Short Successive Effect

Short successive shots often introduce an important topic. By measuring the duration of each scene, S_D, we can detect these regions and identify short successive sequences. In practice, summary creation involves selecting the appropriate keywords or audio and choosing a corresponding set of images. Candidates for the image portion of a summary are chosen by two types of rules: 1) Primitive Rules, independent rules that provide candidates for the selection of image regions for a given keyword, and 2) Meta-Rules, higher order rules that select a single candidate from the primitive rules according to global properties of the video. For some cases, the image selection portion will supersede an audio keyphrase for summary selection. An example of this effect is shown in Figure 9.7b, where each thumbnail represents approximately 10 frames, or 1/3 a second of video. The first image appears at a normal pace. It is followed by three short shots and the normal pace resumes with the image of the temple.

click to expand
Figure 9.7b: Short successive effects.

3.3 Summary Presentations

The format for summary presentation is not limited to shortened viewing of a single story. Several alterations to the audio and image selection parameters may result in drastically different summaries during playback. Summary presentations are usually visual and textural in layout. Textual presentations provide more specific information and are useful when presenting large collections of data. Visual, or iconic, presentations are more useful when the content of interest is easily recalled from imagery. This is quite often the case in stock footage video where there is no audio to describe the content. Many of the more common formats for summarizing video are described below. Section 5 describes recent applications that use multimodal features for visualizing video summaries.

Titles - Text Abstracts

Titles have a long history of research through text abstraction and language understanding [38]. The basic premise is to represent a document by a single sentence or phrase. With video, the title is derived from the transcript, closed-captions, production notes or on-screen text.

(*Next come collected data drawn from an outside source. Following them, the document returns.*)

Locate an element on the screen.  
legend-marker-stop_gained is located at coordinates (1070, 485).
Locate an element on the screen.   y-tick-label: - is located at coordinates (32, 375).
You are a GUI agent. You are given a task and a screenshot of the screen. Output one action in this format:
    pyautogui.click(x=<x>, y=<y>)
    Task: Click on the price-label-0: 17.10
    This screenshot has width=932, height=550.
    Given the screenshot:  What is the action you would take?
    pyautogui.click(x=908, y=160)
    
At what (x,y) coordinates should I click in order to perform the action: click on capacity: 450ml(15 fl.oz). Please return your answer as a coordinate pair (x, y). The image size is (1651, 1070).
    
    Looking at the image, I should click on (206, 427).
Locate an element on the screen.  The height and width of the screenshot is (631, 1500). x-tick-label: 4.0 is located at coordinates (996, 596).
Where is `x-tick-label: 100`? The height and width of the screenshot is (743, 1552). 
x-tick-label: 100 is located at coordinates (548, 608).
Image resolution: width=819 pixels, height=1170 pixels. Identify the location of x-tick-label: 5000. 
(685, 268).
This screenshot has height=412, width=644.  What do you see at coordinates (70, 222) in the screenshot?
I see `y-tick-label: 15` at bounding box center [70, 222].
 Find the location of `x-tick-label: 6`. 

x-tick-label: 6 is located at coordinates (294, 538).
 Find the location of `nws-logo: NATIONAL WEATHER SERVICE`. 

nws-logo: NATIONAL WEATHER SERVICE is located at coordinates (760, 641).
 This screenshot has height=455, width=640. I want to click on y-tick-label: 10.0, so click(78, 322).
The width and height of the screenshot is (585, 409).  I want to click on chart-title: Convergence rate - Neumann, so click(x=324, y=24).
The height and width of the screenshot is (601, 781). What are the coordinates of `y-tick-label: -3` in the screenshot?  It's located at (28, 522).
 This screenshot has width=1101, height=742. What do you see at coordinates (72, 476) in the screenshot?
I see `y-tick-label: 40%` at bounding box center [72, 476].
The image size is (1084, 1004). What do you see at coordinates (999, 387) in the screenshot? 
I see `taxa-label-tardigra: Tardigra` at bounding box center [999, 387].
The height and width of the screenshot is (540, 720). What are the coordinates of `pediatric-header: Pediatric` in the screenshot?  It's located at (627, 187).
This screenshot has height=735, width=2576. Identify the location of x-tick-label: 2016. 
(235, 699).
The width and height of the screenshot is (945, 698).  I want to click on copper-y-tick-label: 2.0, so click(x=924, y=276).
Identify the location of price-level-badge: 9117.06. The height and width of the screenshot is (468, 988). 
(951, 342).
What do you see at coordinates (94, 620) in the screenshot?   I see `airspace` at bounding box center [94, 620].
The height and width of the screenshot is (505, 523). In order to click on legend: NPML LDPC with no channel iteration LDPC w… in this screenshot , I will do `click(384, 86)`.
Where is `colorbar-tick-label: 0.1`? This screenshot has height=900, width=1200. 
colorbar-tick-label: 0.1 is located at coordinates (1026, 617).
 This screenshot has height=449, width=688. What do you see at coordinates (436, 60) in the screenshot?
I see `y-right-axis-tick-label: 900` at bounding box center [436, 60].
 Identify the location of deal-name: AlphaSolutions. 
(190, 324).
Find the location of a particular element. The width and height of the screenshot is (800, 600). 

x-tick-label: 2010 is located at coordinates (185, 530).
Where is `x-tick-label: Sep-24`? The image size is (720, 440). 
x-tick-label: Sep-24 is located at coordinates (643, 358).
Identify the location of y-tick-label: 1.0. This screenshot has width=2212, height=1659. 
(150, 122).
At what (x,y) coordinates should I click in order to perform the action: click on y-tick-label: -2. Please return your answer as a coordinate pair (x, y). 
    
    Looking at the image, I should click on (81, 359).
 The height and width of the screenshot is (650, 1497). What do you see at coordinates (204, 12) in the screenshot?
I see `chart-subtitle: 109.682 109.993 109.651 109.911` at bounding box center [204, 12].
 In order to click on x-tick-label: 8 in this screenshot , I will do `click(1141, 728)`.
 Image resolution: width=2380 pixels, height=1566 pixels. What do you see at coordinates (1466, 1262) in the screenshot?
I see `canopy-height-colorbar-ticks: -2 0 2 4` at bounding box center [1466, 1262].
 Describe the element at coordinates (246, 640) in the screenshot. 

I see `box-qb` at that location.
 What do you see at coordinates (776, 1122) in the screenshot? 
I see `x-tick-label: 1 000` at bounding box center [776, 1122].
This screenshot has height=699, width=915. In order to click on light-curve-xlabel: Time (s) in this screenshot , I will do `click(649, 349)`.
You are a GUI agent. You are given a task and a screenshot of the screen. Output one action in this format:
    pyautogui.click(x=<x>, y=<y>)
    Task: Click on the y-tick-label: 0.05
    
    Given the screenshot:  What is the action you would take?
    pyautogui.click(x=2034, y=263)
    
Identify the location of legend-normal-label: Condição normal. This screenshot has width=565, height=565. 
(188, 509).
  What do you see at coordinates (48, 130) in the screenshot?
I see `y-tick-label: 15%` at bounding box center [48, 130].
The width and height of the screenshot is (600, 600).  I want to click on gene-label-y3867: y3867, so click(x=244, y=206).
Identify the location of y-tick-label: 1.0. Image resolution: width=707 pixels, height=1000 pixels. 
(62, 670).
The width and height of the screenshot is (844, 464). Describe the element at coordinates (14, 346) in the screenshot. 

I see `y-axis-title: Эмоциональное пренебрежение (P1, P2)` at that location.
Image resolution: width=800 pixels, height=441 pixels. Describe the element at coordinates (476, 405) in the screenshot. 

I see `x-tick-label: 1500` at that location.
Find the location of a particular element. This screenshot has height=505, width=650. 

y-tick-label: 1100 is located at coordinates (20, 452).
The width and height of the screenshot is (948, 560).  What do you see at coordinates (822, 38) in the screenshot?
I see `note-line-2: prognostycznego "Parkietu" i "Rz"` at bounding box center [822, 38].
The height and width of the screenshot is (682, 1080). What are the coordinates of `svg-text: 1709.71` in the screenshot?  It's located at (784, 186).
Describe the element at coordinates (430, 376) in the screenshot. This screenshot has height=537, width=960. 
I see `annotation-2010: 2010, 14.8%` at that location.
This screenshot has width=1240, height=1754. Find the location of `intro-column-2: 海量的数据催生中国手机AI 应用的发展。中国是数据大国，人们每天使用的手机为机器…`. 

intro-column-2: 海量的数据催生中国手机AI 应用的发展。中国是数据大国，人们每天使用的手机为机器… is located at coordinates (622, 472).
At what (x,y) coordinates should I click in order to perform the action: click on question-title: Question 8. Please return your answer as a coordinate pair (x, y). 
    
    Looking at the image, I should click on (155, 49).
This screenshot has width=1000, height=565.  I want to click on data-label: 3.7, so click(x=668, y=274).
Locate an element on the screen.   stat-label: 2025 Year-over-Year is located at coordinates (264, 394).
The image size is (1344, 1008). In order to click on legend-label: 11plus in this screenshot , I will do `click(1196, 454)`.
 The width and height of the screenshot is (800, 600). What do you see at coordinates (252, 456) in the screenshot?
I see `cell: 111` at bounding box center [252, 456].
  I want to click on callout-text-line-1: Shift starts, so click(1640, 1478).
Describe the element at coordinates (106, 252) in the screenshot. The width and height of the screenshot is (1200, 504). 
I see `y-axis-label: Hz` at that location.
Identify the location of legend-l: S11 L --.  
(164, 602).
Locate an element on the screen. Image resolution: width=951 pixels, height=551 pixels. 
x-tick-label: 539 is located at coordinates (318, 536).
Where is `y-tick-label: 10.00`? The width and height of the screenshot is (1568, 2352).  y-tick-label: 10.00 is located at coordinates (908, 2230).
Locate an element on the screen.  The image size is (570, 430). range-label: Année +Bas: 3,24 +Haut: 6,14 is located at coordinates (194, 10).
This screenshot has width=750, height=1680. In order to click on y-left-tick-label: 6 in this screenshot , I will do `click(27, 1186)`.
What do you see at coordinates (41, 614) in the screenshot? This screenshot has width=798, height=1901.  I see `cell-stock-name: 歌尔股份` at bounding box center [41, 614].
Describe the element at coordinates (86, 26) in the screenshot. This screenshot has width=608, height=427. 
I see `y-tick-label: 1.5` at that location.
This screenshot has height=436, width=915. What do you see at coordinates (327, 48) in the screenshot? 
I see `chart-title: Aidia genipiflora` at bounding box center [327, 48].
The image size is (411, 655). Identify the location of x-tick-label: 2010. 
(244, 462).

Thumbnails and Storyboards - Static Filmstrips

The characterization analysis used for selecting important image and audio in summaries may be applied to select static poster-frames. These frames may be shown as a single representative image, or thumbnail; or as a sequence of images over time, such as a storyboard.

Duration Control

For various applications, a user will want to vary the compaction level during playback. This flexibility should exist in much the same that videocassette editors allow for speed control with a roll bar. Such a feature is implemented for variable rate summarization as an option for the user interface.

Skims - Dynamic Summaries

Skims provide summarization in the form of moving imagery. In short, they are subsets of an original sequence placed together to form a shorter video. They do not necessarily contain audio [50].

User Controlled Summaries

For indexing, an interactive weighting system is used to allow for personal text queries during summary creation. A text query may be entered and used during the TF-IDF weighting process for keyword extraction or during speech alignment.

Summarizing Multiple Documents

A summary is not limited to coverage of a single document or video. It may encompass several sets of data at an instant or over time. In the case of news, it is necessary to analyze multiple stories to accurately summarize the events of a day.